DIRECTIVES:
a: In the notice on human remains from Montezuma County sites, near which canyon is site 5MT789?
b: Copy word for word the part of the notice on human remains from Montezuma County sites starting at "On the basis of archeological context, ceramic" and ending at "periods (A.D. 750-1150).".

-------- TEXT TO READ --------

No known individuals were identified. The four associated funerary 
objects are three partial ceramic bowls and one stone tool.
    On the basis of archeological context, ceramic evidence, and other 
types of artifactual evidence, site 5MT540 dates to the Pueblo I-Pueblo 
II periods (A.D. 750-1150).
    In 1966, human remains representing a minimum of one individual 
were

[[Page 60645]]

removed from site 5MT544, near Hackberry Canyon, Montezuma County, CO, 
by University of Colorado staff as part of the Dolores Grazing District 
Block Survey. The human remains were physically transferred from the 
University of Colorado to the Anasazi Heritage Center in 1983. No known 
individual was identified. No associated funerary objects are present.
    On the basis of archeological context, architectural evidence, 
ceramic evidence, and other types of artifactual evidence, site 5MT544 
dates to the Pueblo I-Pueblo III periods (A.D. 750-1350).
    In 1967, human remains representing a minimum of two individuals 
were removed from site 5MT789, near Ruin Canyon, Montezuma County, CO, 
by University of Colorado staff as part of the Dolores Grazing District 
Block Survey. The human remains were physically transferred from the 
University of Colorado to the Anasazi Heritage Center in 1983. No known 
individuals were identified. No associated funerary objects are 
present.
    On the basis of archeological context, architectural evidence, 
ceramic evidence, and artifactual evidence, site 5MT789 dates to the 
Pueblo I-Pueblo III periods (A.D. 750-1350).
    In 1967, human remains representing a minimum of one individual 
were removed from site 5MT822, near Cow Canyon, Montezuma County, CO, 
by University of Colorado staff as part of the Dolores Grazing District 
Block Survey. The human remains were physically transferred from the 
University of Colorado to the Anasazi Heritage Center in 1983. No known 
individual was identified. No associated funerary objects are present.
    On the basis of archeological context, architectural evidence, 
ceramic evidence, and other types of artifactual evidence, site 5MT822 
dates to the Pueblo II-Pueblo III periods (A.D. 900-1350).

-------- DATASET SECTION --------

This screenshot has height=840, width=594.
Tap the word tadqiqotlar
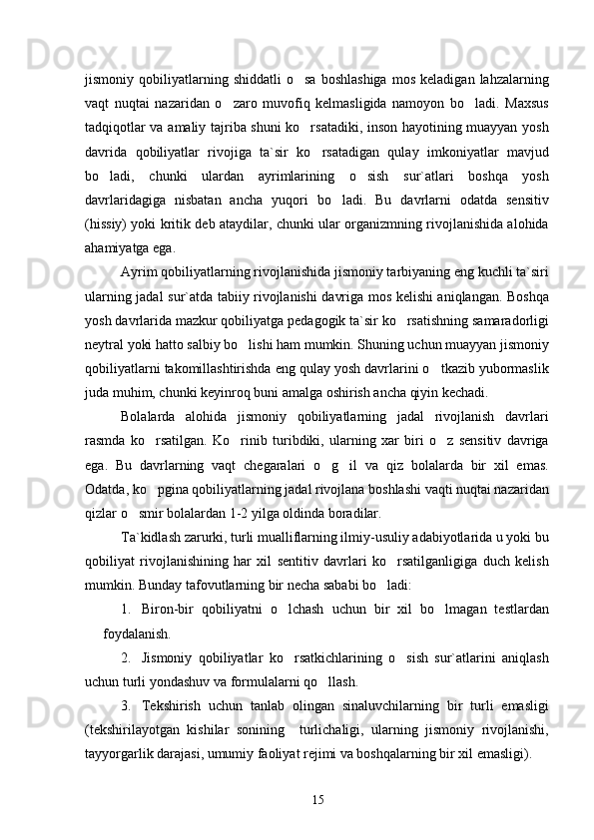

--------

THE ANSWERS:
a: Ruin Canyon

b:
On the basis of archeological context, ceramic evidence, and other 
types of artifactual evidence, site 5MT540 dates to the Pueblo I-Pueblo 
II periods (A.D. 750-1150).